I don't think the issue was that a lot of precision was actually
required, just that the way that the limitation manifests itself
appears strange if you are unfamiliar with the issues. Primarily, the
fact that once you exceed the precision, you get a string of seemingly
random digits.

BTW, there is an actual bug lurking here, IMHO. Any code which
displays arbitrary floating-point values should probably use the %g
specifier rather than %f.

%g will automatically switch to exponential notation if the magnitude
(decimal exponent) exceeds the precision (i.e. if the "units" digit is
subject to representational error), or if the value is smaller than
1e-4.

The net result is that %g will never print "random" digits unless you
provide an explicit precision specifier which exceeds the precision of
the data type (the default precision is 6 decimal places, i.e. "%g" is
equivalent to "%.6g", which is the limit for single precision).

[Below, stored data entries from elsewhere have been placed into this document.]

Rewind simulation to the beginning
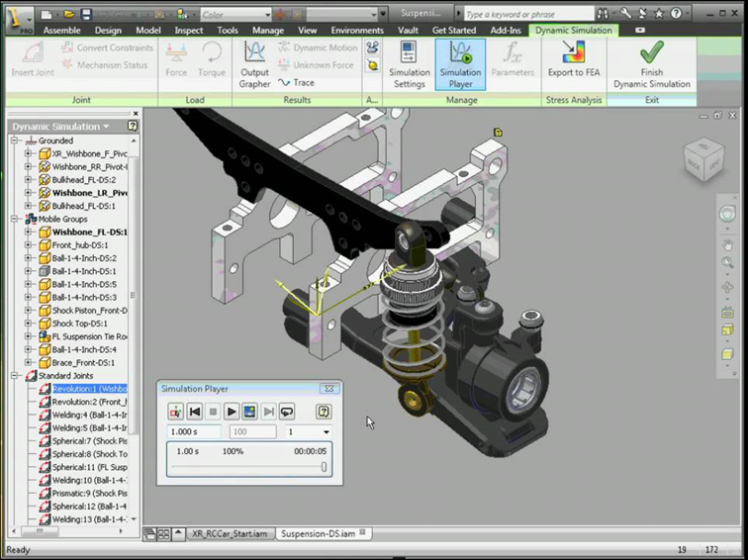 [x=195, y=412]
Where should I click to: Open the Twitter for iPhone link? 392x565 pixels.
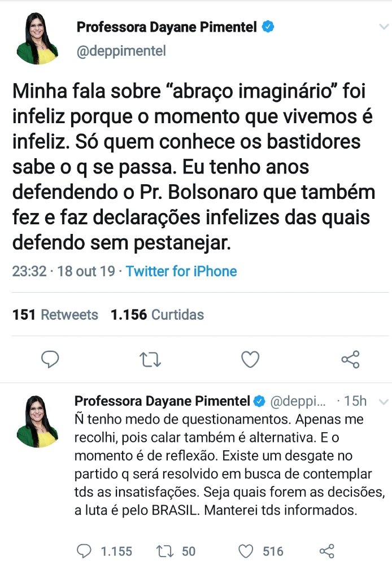pyautogui.click(x=181, y=271)
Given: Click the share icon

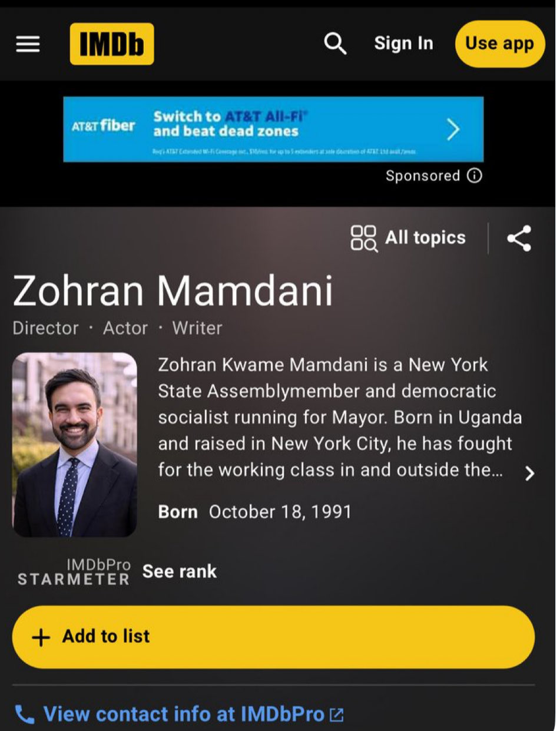Looking at the screenshot, I should (519, 239).
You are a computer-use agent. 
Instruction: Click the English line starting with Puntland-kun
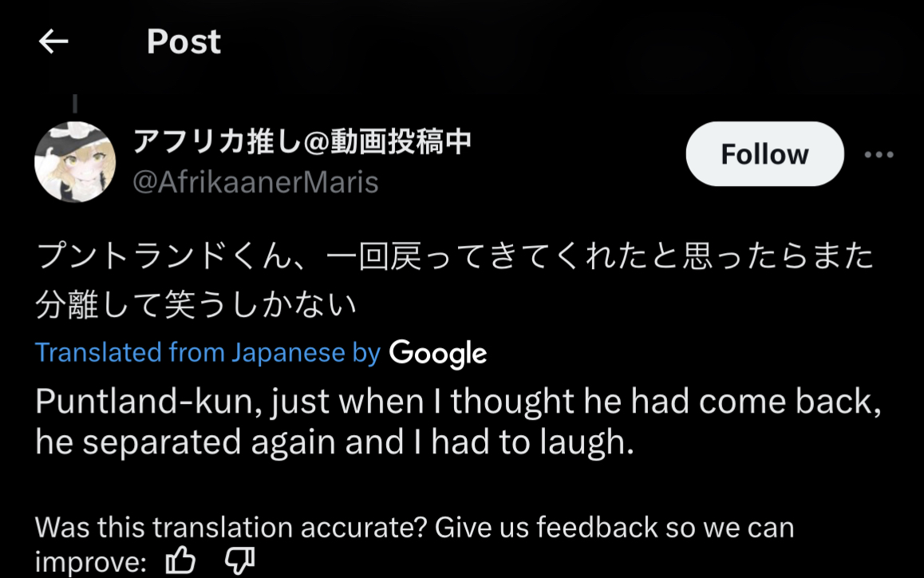[459, 402]
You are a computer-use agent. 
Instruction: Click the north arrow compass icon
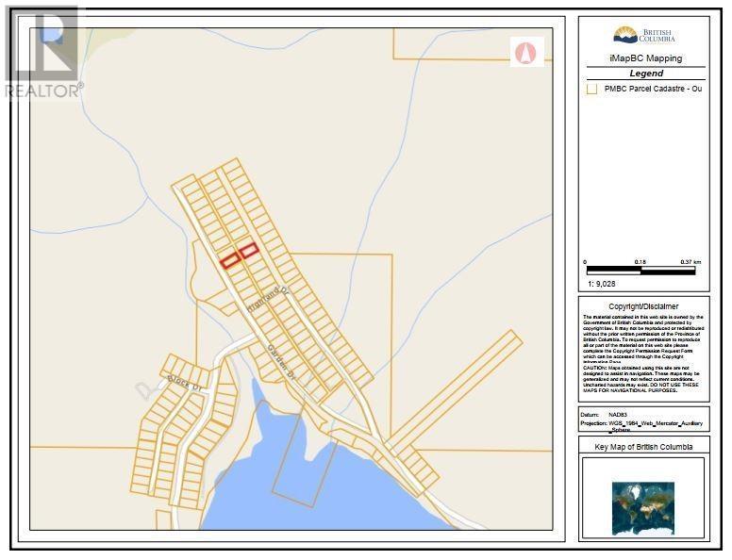[527, 53]
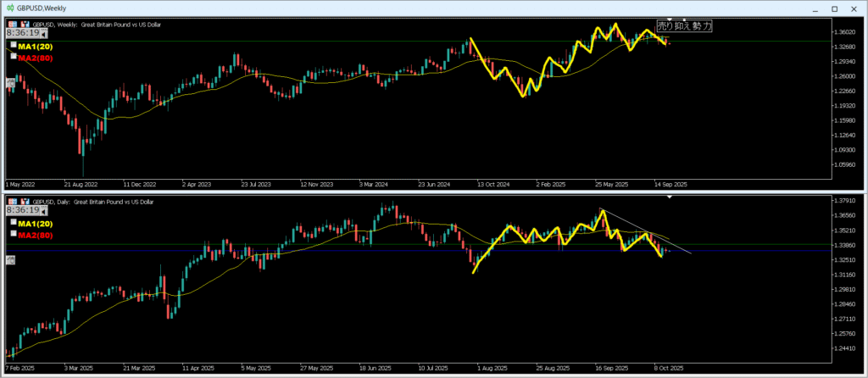Select the 売り抑え勢力 text label on Weekly chart
Image resolution: width=868 pixels, height=378 pixels.
point(684,26)
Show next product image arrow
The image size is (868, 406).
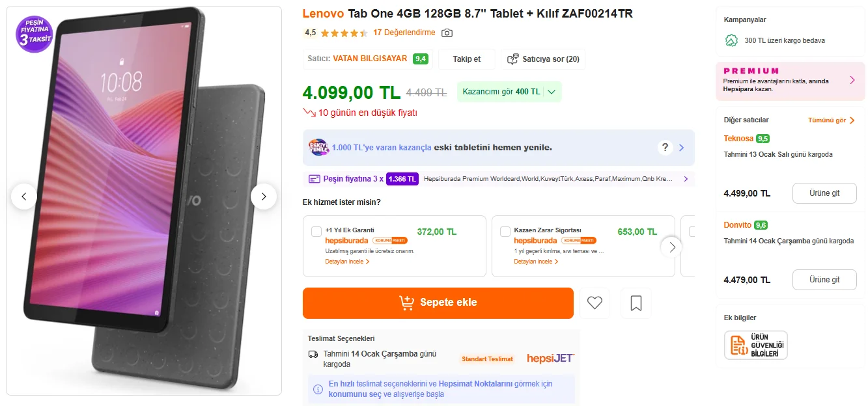tap(264, 196)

OTOH, %f could print up to 308 digits before the decimal point for a
double, even though only the first 15 are meaningful.

In short, %f should only be used for values which will invariably be
relatively small (e.g. <= 1e6). Apart from the precision issues, once
you get past ~6 digits, you end up having to count the digits to
distinguish one million from 10 million.

If you know that the value represents something with a limited range
(e.g. slope, aspect, elevation), then %f is fine. But if it's
arbitrary (e.g. the range of a map, or some other quantity derived
from the values in an arbitrary map), then %g should be used.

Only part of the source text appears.